Exercise prompt → Below is some data. Retype exactly the lines starting at the one with "Screen dimensions: 468x352" and ending at the one with "Open lookup ellipsis next to Banco".

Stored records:
▬▬▬▬▬▬▬▬▬▬
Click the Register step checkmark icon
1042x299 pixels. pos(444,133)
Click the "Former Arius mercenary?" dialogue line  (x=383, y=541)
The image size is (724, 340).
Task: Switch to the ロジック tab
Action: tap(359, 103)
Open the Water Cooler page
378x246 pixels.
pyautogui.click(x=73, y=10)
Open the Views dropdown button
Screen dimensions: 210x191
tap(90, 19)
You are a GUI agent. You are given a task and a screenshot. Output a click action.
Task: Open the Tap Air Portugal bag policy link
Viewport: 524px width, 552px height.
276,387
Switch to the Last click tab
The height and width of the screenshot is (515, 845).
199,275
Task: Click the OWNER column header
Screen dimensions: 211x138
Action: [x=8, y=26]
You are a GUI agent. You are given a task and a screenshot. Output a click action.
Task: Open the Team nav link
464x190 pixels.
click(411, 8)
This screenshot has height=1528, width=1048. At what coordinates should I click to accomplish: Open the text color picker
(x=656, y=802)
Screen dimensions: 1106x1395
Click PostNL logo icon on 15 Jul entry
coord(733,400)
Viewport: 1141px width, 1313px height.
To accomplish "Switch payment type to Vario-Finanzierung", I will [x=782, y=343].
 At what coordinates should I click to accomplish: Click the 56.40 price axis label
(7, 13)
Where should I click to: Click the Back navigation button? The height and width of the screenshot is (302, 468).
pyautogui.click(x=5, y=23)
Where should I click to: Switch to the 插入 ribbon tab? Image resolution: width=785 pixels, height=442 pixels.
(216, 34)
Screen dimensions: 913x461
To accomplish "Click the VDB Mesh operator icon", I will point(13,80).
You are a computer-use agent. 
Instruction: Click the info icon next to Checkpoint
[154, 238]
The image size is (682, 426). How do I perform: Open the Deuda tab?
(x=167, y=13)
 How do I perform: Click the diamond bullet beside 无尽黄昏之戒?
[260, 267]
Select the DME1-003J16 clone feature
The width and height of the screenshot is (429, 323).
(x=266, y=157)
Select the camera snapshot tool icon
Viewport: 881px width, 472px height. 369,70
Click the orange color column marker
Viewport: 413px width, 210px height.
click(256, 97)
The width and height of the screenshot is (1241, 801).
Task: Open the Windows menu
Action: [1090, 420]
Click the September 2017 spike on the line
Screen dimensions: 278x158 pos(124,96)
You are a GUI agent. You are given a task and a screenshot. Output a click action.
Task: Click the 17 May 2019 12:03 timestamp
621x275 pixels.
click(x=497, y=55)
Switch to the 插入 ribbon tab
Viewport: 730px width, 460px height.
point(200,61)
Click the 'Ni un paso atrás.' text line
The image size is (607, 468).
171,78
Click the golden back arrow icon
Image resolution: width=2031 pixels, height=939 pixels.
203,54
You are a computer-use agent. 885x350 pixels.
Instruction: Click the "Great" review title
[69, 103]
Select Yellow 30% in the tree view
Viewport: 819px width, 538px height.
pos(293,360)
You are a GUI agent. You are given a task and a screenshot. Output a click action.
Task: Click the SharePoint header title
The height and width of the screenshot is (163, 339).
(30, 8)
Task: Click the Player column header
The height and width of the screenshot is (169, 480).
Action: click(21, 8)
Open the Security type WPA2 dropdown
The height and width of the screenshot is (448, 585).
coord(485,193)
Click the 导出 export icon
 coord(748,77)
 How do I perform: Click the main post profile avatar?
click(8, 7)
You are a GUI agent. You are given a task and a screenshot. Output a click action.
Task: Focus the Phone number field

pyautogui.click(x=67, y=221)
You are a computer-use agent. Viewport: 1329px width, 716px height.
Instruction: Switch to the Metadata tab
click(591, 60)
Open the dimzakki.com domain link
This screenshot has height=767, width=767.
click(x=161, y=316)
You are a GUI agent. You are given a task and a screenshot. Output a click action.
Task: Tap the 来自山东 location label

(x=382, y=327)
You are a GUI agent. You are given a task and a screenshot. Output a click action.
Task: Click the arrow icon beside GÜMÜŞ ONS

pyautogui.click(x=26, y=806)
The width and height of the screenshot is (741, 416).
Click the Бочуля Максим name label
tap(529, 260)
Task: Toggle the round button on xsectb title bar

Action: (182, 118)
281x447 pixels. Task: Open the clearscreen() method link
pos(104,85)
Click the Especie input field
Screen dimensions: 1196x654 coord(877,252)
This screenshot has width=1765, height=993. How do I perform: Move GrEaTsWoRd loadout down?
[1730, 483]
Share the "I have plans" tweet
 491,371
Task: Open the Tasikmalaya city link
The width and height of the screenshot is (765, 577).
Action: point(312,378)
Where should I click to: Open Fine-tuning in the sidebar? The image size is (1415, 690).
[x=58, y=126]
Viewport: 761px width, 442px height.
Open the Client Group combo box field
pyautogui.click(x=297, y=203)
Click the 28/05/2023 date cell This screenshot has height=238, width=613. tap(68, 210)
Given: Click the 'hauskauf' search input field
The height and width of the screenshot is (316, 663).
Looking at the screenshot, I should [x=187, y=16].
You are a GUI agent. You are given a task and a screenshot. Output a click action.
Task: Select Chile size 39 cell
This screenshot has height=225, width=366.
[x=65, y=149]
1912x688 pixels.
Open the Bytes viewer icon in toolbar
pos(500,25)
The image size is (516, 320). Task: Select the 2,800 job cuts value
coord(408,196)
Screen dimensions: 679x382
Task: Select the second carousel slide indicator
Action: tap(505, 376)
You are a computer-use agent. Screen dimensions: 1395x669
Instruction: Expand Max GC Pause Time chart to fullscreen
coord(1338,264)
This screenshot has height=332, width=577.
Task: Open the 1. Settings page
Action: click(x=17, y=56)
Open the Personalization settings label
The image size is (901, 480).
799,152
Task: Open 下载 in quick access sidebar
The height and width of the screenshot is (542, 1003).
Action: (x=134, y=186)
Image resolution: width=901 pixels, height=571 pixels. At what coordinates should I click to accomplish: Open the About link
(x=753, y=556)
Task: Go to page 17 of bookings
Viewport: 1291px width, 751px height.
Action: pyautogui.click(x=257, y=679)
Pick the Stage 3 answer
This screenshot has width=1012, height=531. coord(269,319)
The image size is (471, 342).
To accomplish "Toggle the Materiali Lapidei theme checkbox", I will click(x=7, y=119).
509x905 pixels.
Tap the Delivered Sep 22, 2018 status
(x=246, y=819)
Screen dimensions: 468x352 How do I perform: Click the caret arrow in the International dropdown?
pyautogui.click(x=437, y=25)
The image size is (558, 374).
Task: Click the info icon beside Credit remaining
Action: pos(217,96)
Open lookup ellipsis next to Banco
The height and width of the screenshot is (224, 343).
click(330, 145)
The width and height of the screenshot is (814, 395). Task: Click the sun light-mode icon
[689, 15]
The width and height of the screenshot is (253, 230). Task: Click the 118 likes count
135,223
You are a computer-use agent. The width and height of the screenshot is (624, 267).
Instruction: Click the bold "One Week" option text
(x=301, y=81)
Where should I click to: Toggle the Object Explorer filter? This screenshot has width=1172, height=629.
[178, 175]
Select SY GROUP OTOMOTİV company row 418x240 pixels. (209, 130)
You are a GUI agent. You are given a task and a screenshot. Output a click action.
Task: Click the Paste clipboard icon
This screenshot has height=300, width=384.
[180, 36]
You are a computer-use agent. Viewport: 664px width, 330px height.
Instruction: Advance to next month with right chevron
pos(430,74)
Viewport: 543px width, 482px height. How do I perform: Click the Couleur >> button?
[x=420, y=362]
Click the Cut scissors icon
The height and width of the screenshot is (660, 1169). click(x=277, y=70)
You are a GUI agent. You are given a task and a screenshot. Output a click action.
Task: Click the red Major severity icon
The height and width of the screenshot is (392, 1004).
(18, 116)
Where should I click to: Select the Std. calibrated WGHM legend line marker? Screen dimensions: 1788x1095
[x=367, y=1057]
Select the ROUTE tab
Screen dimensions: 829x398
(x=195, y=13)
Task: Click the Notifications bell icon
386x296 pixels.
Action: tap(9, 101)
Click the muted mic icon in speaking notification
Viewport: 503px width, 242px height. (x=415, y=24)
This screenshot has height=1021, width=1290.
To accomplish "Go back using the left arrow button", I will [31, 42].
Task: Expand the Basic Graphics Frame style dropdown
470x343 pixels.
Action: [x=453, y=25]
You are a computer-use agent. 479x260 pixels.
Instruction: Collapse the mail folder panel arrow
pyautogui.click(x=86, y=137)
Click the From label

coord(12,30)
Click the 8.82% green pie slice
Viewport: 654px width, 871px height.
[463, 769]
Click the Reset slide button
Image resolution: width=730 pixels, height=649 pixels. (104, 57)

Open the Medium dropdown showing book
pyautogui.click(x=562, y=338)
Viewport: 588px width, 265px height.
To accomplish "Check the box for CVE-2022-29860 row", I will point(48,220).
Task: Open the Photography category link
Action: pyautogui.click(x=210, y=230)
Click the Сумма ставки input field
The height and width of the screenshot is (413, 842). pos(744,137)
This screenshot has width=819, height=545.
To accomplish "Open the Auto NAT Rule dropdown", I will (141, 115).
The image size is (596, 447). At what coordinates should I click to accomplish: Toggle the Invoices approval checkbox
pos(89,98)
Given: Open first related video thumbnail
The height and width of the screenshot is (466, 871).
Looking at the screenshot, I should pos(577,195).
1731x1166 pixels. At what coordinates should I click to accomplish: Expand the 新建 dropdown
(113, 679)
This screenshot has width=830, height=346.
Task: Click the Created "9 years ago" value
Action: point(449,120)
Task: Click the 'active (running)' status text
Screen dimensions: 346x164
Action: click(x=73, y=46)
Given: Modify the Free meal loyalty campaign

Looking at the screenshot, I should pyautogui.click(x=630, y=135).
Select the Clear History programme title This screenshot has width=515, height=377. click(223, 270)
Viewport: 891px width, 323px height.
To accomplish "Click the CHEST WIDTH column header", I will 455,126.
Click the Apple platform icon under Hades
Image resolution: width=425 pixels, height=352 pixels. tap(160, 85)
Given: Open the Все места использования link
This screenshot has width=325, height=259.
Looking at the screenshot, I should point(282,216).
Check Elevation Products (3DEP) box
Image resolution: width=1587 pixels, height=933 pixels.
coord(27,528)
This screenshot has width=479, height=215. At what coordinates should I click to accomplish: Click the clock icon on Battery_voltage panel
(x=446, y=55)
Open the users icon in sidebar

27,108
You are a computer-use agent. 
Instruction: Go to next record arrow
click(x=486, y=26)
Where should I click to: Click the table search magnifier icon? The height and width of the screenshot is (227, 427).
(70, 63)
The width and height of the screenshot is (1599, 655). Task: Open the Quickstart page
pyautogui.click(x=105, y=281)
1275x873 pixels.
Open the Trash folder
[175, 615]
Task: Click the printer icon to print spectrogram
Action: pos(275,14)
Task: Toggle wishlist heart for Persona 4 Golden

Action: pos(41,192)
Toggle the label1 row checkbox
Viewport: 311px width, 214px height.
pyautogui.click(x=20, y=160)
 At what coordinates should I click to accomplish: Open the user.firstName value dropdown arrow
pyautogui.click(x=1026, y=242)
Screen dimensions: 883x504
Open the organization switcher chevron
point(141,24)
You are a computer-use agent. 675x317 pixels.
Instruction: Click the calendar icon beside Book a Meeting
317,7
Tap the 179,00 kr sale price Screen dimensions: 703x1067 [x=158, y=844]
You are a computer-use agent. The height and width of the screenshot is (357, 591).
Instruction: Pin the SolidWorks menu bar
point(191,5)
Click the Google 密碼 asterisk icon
▬▬▬▬▬▬▬▬▬▬
Response area →
Screen dimensions: 468x352 How do I perform: Click the caret arrow in the International dropdown?
pyautogui.click(x=437, y=25)
The image size is (558, 374).
Task: Click the info icon beside Credit remaining
Action: pos(217,96)
Open lookup ellipsis next to Banco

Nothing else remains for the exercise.